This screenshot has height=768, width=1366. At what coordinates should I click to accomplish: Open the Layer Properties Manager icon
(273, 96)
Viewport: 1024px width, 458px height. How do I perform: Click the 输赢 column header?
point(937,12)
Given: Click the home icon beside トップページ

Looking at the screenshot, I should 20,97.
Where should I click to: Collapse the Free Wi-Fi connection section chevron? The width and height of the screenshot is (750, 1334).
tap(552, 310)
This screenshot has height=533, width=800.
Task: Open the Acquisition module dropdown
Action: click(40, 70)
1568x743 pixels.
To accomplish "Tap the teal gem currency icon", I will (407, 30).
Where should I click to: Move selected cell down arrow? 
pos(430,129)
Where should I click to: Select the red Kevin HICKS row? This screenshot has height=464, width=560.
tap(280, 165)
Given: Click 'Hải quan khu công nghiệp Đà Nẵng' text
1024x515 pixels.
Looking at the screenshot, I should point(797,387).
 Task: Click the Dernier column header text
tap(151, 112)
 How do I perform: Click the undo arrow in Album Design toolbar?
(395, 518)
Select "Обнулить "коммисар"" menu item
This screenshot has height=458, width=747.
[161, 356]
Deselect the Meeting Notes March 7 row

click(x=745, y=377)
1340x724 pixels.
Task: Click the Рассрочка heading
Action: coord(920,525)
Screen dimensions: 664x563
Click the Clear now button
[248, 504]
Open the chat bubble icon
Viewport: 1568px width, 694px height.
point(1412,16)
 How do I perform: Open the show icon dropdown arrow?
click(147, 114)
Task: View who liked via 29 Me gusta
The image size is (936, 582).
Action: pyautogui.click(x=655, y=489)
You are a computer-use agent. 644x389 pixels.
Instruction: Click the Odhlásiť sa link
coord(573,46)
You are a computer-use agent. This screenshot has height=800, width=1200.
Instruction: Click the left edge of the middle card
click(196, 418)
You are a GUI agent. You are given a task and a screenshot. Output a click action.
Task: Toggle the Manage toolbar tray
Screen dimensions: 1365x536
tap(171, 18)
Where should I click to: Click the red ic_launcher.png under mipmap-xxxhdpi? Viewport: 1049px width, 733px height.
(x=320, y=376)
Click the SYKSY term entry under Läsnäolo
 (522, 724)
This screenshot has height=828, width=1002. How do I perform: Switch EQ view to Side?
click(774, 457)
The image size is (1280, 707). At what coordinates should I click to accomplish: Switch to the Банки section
* * * *
_WHAT YOU WILL DO_
Each record needs to be duplicated exactly as given.

_ANSWER TO THE PROBLEM_
This screenshot has height=768, width=1366. At what coordinates should I click to accomplish: Open the Layer Properties Manager icon
(273, 96)
Viewport: 1024px width, 458px height. How do I perform: Click the 输赢 column header?
point(937,12)
Given: Click the home icon beside トップページ

Looking at the screenshot, I should 20,97.
Where should I click to: Collapse the Free Wi-Fi connection section chevron? The width and height of the screenshot is (750, 1334).
tap(552, 310)
This screenshot has height=533, width=800.
Task: Open the Acquisition module dropdown
Action: click(40, 70)
1568x743 pixels.
To accomplish "Tap the teal gem currency icon", I will (407, 30).
Where should I click to: Move selected cell down arrow? 
pos(430,129)
Where should I click to: Select the red Kevin HICKS row? This screenshot has height=464, width=560.
tap(280, 165)
Given: Click 'Hải quan khu công nghiệp Đà Nẵng' text
1024x515 pixels.
Looking at the screenshot, I should point(797,387).
 Task: Click the Dernier column header text
tap(151, 112)
 How do I perform: Click the undo arrow in Album Design toolbar?
(395, 518)
Select "Обнулить "коммисар"" menu item
This screenshot has height=458, width=747.
[161, 356]
Deselect the Meeting Notes March 7 row

click(x=745, y=377)
1340x724 pixels.
Task: Click the Рассрочка heading
Action: coord(920,525)
Screen dimensions: 664x563
Click the Clear now button
[248, 504]
Open the chat bubble icon
Viewport: 1568px width, 694px height.
point(1412,16)
 How do I perform: Open the show icon dropdown arrow?
click(147, 114)
Task: View who liked via 29 Me gusta
The image size is (936, 582).
Action: pyautogui.click(x=655, y=489)
You are a computer-use agent. 644x389 pixels.
Instruction: Click the Odhlásiť sa link
coord(573,46)
You are a computer-use agent. This screenshot has height=800, width=1200.
Instruction: Click the left edge of the middle card
click(196, 418)
You are a GUI agent. You are given a task and a screenshot. Output a click action.
Task: Toggle the Manage toolbar tray
Screen dimensions: 1365x536
tap(171, 18)
Where should I click to: Click the red ic_launcher.png under mipmap-xxxhdpi? Viewport: 1049px width, 733px height.
(x=320, y=376)
Click the SYKSY term entry under Läsnäolo
 (522, 724)
This screenshot has height=828, width=1002. How do I perform: Switch EQ view to Side?
click(774, 457)
The image size is (1280, 707). At what coordinates should I click to accomplish: Switch to the Банки section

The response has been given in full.